Predicting differential item functioning in cross-lingual testing: the case of a high stakes test in the Kyrgyz Republic
Cross-lingual tests are assessment instruments created in one language and adapted for use with another language group. Practitioners and researchers use cross-lingual tests for various descriptive, analytical and selection purposes both in comparative studies across nations and within countries marked by linguistic diversity (Hambleton, 2005). Due to cultural, contextual, psychological and linguistic differences between diverse populations, adapting test items for use across groups is a challenging endeavor. The validity of inferences based on cross-lingual tests can only be assured if the content, meaning, and difficulty of test items are similar in the different language versions of the test items (Ercikan, 2002).

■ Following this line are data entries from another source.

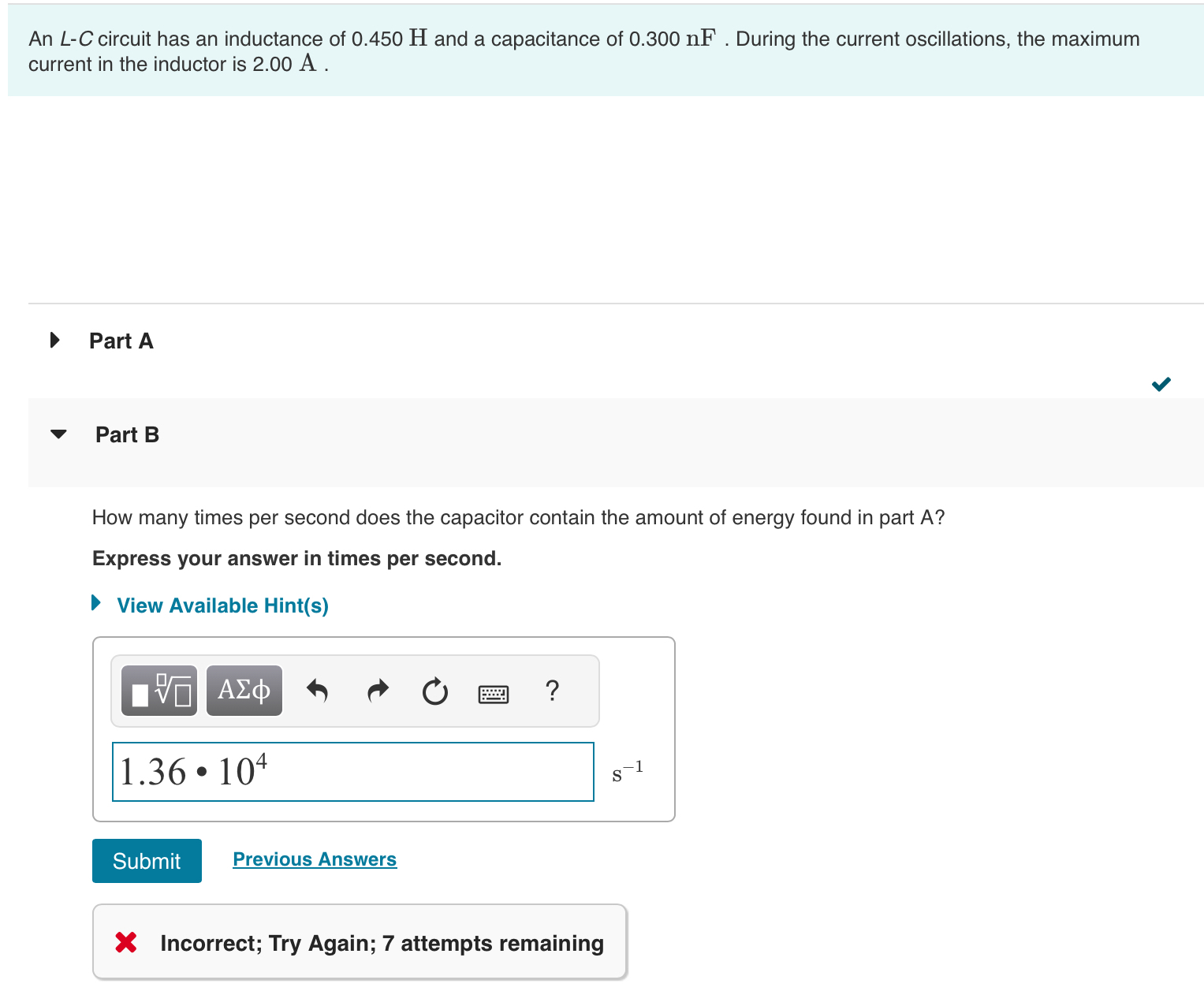Click the Incorrect; Try Again feedback box
The image size is (1204, 991).
[x=360, y=942]
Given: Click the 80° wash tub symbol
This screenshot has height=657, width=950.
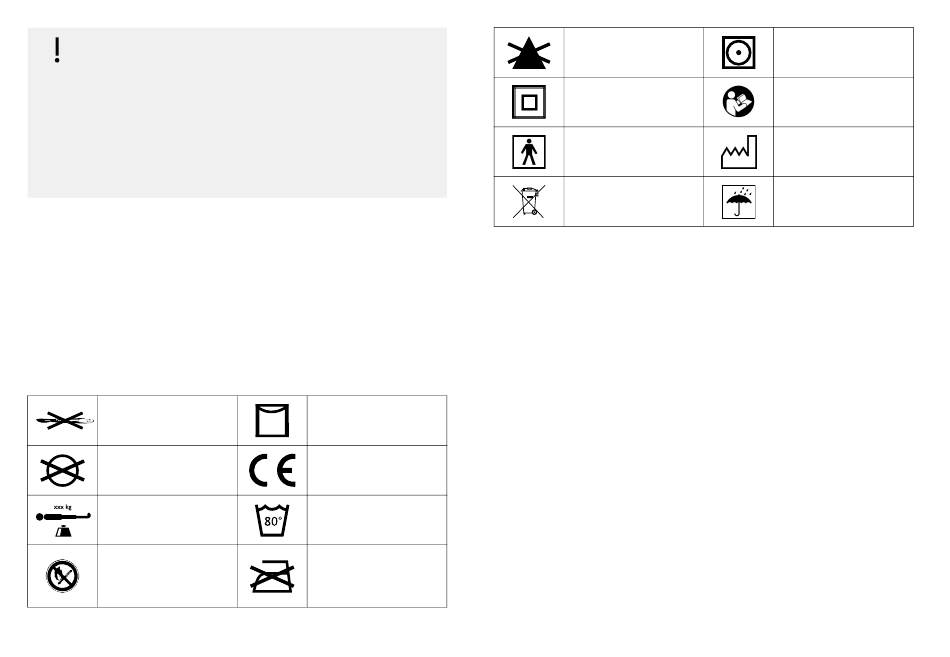Looking at the screenshot, I should click(272, 520).
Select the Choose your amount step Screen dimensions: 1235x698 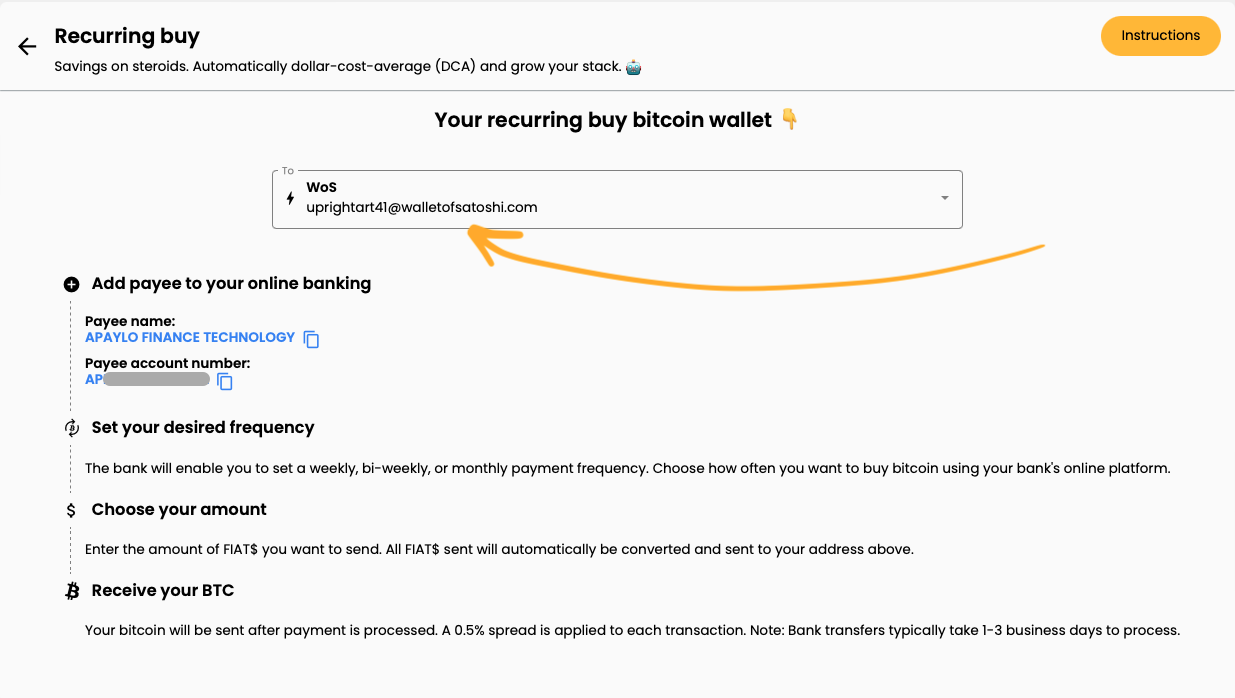tap(179, 510)
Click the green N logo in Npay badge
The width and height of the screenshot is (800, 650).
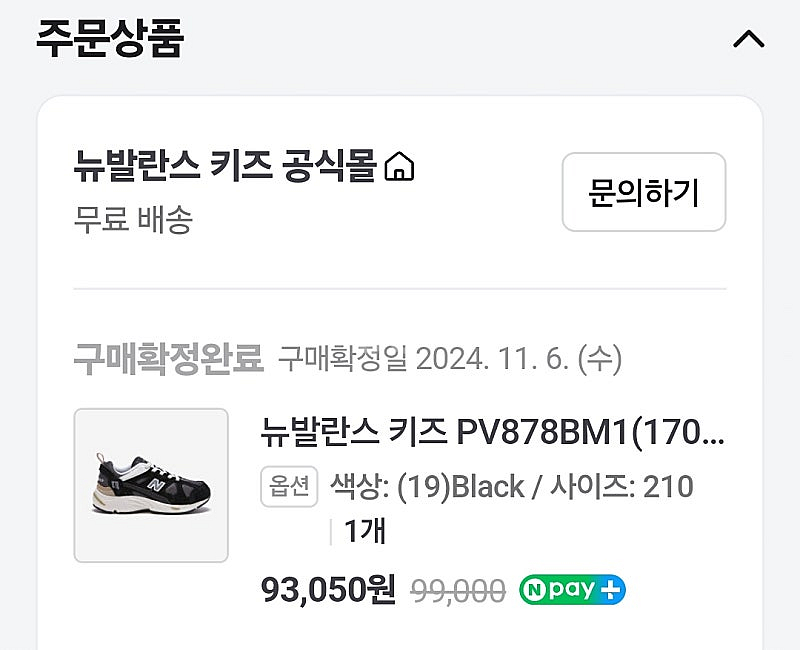(x=535, y=590)
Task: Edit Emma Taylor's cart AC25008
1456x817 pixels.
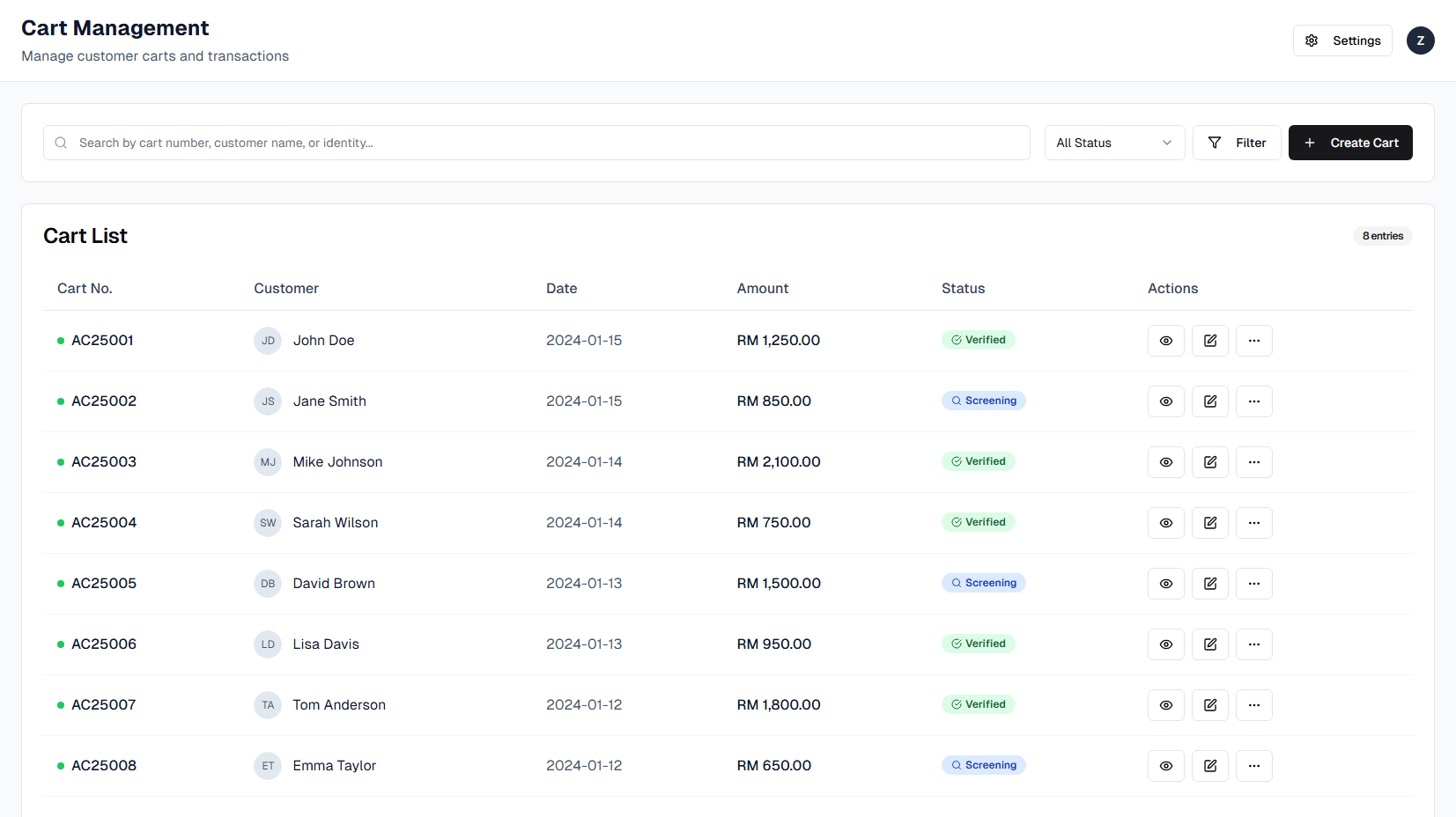Action: pos(1209,766)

In this study, the accuracy of bi-linguals’ predictions about whether differences between Kyrgyz and Russian language test items would lead to DIF was evaluated. The items came from a cross-lingual university scholarship test in the Kyrgyz Republic. Evaluators’ predictions were compared to a statistical test of “no difference” in response patterns by group using the logistic regression (LR) DIF detection method (Swaminathan & Rogers, 1990). A small number of test items were estimated to have “practical statistical DIF.” There was a modest, positive correlation between evaluators’ predictions and statistical DIF levels. However, with the exception of one item type, sentence completion, evaluators were unable to predict which language group was favored by differences on a consistent basis. Plausible explanations for this finding as well as ways to improve the accuracy of substantive review are offered.